Matthew Perry, the beloved F.R.I.E.N.D.S. alum who unexpectedly passed away on Saturday, October 28, had struggled with alcohol and drug addiction for a long time prior to experiencing a divine intervention.
Despite being raised in a Christian household, the actor did not share his own perceptions of religion or his faith that often. However, he opened up about his battle with addiction and his encounter with a higher power, i.e., ‘God’ in his 2022 memoir Friends, Lovers, and the Big Terrible Thing: A Memoir.
Matthew did not specify if that higher power that helped him recover from his addiction belonged to a specific religion.
During an appearance on Real Time With Bill Maher in November 2022, Matthew Perry spoke about a near-death experience in 2018 when he suffered a colon burst caused by opioid abuse. At the time of his admission to the hospital, his family was told by the doctors that he had a survival chance of 2%.
Matthew was then put on an ECMO (extracorporeal membrane oxygenation) machine to support his breathing.
He told Bill Maher that five people, including him, were put on that machine that night, and he somehow made it while the other four couldn’t. Upon hearing the story, when Maher told Matthew as a lighthearted joke that God must be his fan, the actor expressed:
“I believe there is a higher power. I have a very close relationship with Him that’s helped me a lot.”
"I started to cry": Matthew Perry spoke about feeling the presence of God
Matthew Perry started consuming alcohol at the age of 14 and became almost a regular drinker by the time he was 18. In an interview with Diane Sawyer in October 2022, Matthew told her:
"By the time I was 18, I was drinking every day. At that time I was drinking out with friends, a lot, and then at 1:45 I would say 'I'm going to go home' and I would race across town to a liquor store, buy a bottle of vodka, and drink as much as I had with the other guys that night.”
He also shared that he prayed to God for the first time back when he was a teenager where he urged:
“God, you can do whatever you want to me. Just please make me famous.”
This certainly came true when he landed the role of Chandler on F.R.I.E.N.D.S. in 1994 and gained widespread recognition. However, his addiction to drugs and alcohol kept getting worse.
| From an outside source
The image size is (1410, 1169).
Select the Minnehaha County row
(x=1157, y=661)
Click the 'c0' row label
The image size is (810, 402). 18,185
Though he managed to hide it from his cast members on the popular American sitcom, he was reported to often arrive on set being heavily hungover.
In his memoir, Matthew Perry revealed that he believed he blacked out a couple of times on the set of F.R.I.E.N.D.S as he did not remember filming some of the scenes. The late actor recounted that at one point, he was consuming about 55 pills of Vicodin a day. He wrote how he was meeting with drug dealers and was completely alone for months.
His addiction also caused the top row of his teeth to start rotting and the actor spent nearly $9 million on rehab and recovery programs. Matthew Perry had undergone 15 stomach injuries because of his addiction and had made more than 60 attempts at detoxing.
But nothing seemed to change for him until his unexpected and powerful encounter with whom he believes, was God. The actor recounted in his memoir that he urged God to help and show him that the divine power was there with him. Matthew Perry continued:
“As I kneeled, the light slowly began to get bigger, and bigger until it was so big that it encompassed the entire room.”
He shared that it made him wonder what was happening and why he started feeling better. The actor added:
"I started to cry. I mean, I really started to cry – that shoulder-shaking kind of uncontrollable weeping. I wasn't crying because I was sad. I was crying because, for the first time in my life, I felt OK. I felt safe, taken care of. Decades of struggling with God, and wrestling with life, and sadness, all was being washed away, like a river of pain gone into oblivion."
Matthew Perry asserted with certainty that he had been in God’s presence and credited his encounter with him as the sole reason for his sobriety for the following two years.
He further sang praises and gratitude of God sharing that the divine power had saved him that day and for the coming days by showing him a sliver of what life in general could be.
He wrote that God had made him want to seek not only sobriety but also the truth of life and God himself.